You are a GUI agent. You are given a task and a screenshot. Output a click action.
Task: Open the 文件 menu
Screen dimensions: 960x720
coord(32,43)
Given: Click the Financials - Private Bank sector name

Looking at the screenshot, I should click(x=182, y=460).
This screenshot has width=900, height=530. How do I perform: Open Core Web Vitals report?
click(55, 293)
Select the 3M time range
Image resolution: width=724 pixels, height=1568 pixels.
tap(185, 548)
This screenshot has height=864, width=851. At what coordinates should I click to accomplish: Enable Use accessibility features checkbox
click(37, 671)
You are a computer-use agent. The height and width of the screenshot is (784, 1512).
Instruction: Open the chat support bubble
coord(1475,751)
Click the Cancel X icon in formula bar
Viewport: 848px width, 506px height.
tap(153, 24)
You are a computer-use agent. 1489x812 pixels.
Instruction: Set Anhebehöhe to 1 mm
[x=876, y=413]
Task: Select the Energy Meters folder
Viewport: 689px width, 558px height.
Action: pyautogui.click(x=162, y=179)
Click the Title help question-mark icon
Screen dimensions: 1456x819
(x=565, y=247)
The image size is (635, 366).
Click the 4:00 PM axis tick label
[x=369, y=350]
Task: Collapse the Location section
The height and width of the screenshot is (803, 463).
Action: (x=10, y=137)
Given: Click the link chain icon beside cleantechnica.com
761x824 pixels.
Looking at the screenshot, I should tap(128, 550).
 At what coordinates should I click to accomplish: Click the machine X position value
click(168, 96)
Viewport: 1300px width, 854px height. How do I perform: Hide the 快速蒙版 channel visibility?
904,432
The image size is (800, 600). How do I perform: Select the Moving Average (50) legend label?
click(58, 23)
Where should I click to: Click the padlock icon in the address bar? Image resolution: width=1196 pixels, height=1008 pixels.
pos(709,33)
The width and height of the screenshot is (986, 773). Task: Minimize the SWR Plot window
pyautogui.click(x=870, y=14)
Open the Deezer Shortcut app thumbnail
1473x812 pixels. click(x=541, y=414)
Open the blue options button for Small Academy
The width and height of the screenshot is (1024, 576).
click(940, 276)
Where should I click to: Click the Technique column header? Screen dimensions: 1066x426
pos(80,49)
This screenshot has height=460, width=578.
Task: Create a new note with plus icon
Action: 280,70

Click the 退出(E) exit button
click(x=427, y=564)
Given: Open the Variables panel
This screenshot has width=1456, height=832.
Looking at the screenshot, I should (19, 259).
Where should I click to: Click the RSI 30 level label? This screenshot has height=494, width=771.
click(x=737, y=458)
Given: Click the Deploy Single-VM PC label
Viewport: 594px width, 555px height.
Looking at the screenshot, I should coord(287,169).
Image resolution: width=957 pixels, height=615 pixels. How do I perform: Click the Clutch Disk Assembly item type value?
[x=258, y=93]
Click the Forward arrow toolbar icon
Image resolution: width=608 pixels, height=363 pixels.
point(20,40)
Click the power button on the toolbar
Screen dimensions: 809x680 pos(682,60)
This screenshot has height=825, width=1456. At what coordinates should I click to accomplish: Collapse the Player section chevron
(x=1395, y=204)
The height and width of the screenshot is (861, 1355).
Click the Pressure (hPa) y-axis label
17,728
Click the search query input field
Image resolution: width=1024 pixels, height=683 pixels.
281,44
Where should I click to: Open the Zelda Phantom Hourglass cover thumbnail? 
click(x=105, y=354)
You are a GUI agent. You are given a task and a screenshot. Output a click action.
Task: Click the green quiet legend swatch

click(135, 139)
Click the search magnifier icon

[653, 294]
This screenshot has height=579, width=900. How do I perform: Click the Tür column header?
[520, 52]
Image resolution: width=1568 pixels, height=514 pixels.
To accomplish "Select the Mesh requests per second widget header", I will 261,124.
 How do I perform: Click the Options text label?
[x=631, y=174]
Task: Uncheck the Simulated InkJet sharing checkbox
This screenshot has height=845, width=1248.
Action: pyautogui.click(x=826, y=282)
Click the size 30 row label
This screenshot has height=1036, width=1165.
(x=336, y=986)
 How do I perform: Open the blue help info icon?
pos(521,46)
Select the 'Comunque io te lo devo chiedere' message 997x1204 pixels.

» EXERCISE DIRECTIONS
Rewrite the lines starting at the one that contains "Image resolution: width=1568" and ending after the one that contains "[x=631, y=174]", putting "Settings" in place of "Options" and changing nothing else.

» TASK RESPONSE
Image resolution: width=1568 pixels, height=514 pixels.
To accomplish "Select the Mesh requests per second widget header", I will 261,124.
 How do I perform: Click the Settings text label?
[x=631, y=174]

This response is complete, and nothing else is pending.